Harmonizing these authorities the rule emerges that in order to avoid the application of the general rule of nonliability for an injury sustained en route to or from work, the employee must show that:a. at the time of the injury he was using a route required or furnished by the employer; Charvis, supra, and such route was on the premises of the employer, Little, Camel Mfg. Co., Aluminum Co. of North America, supra, and b. the use of the required route subjects the employee to a definite special hazard. Camel Mfg. Co., Charvis, Aluminum Co. of North America, supra, or c. that the risks of travel are directly incident to the employment itself. Central Sur. & Ins. Corp., Douglas, supra.
All of this is qualified by the fact that the "premises" are that part of the property where the employee actually works or which he is required to use for ingress and egress. Bennett, and McKinney, supra.
When we apply these rules to the instant case wherein the employee was unquestionably on the premises of her employer, we must reluctantly hold that there was no coverage under the act. She was not pursuing a required route, but was on a way of her own selection.
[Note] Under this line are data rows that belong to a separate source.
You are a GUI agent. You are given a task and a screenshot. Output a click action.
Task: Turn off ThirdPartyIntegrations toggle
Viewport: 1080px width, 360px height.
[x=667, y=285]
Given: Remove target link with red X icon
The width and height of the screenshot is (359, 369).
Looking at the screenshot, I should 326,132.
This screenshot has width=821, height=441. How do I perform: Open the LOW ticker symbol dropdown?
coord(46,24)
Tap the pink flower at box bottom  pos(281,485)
Assuming arguendo that the employee was, in effect, on a required route, coverage would not attach in view of the fact that her injury was not attributable to a definite special hazard. It is to be borne in mind that the phrase "rising out of employment" refers to "the origin of the injury", while "in the course of employment" refers to "time, place and circumstances" of the injury. Knox v. Batson, 217 Tenn. 620, 399 S.W.2d 765 (1966).
It takes a combination of these criteria to establish coverage under the act. Sec. 50-902, T.C.A. Therefore, the fact that the injury arises in the course of employment, standing alone, is insufficient. It must also rise out of the employment.
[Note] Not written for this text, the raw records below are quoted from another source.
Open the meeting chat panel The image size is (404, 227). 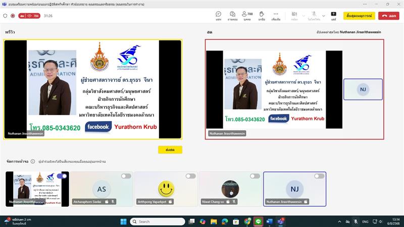tap(218, 15)
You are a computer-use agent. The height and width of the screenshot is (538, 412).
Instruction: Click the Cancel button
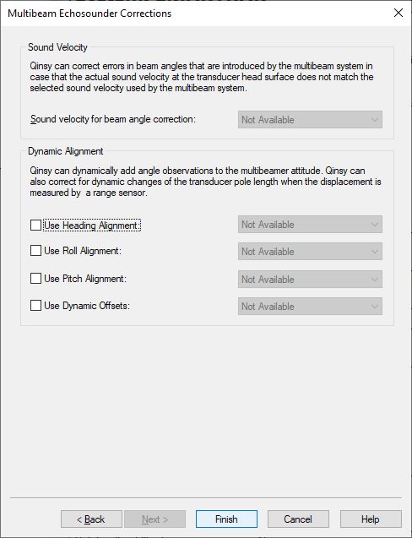pos(298,519)

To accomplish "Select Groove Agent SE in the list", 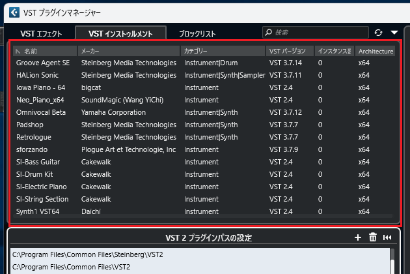I will (43, 63).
The oft-cited case of Jackson v. Clark & Fay, Inc., 197 Tenn. 135, 270 S.W.2d 389 (1954) makes it clear that an injury "purely coincidental, or contemporaneous, or collateral, with the employment", does not arise out of the employment unless "the causative danger [is] peculiar to the work and not common to the neighborhood." 197 Tenn. at 137, 270 S.W.2d at 390.
Further the Jackson Court held:*656 Acts of God are held compensable when the employee, by reason of his employment, is subjected to a hazard from some act of God not common to the general public, but peculiar to the nature of the employment and to the conditions under which that employment is required to be performed. 197 Tenn. at 141, 270 S.W.2d at 392.
The rule, as phrased in Knox, supra, and quoted with approval in Hill v. St. Paul Fire and Marine Insurance Co., 512 S.W.2d 560 (Tenn. 1974) is as follows:Injury or death of an employee from an exposure which is no more or different of [sic] any other member of the public similarly situated in place and time is not compensable. 512 S.W.2d at 563.
See also, 82 Am.Jur.2d, Workmen's Compensation, Sec. 327.
We cannot in good conscience hold that general snowy and icy conditions were definite special hazards of employment in this case. We must hold that these conditions were common to the general public and not peculiar to the nature of the employment or to the conditions under which that employment was required to be performed.
The judgment of the trial judge is
COOPER, C.J., and FONES, BROCK and HARBISON, JJ., concurring.NOTES
[*] Residence within the apartment complex was not a condition of employment.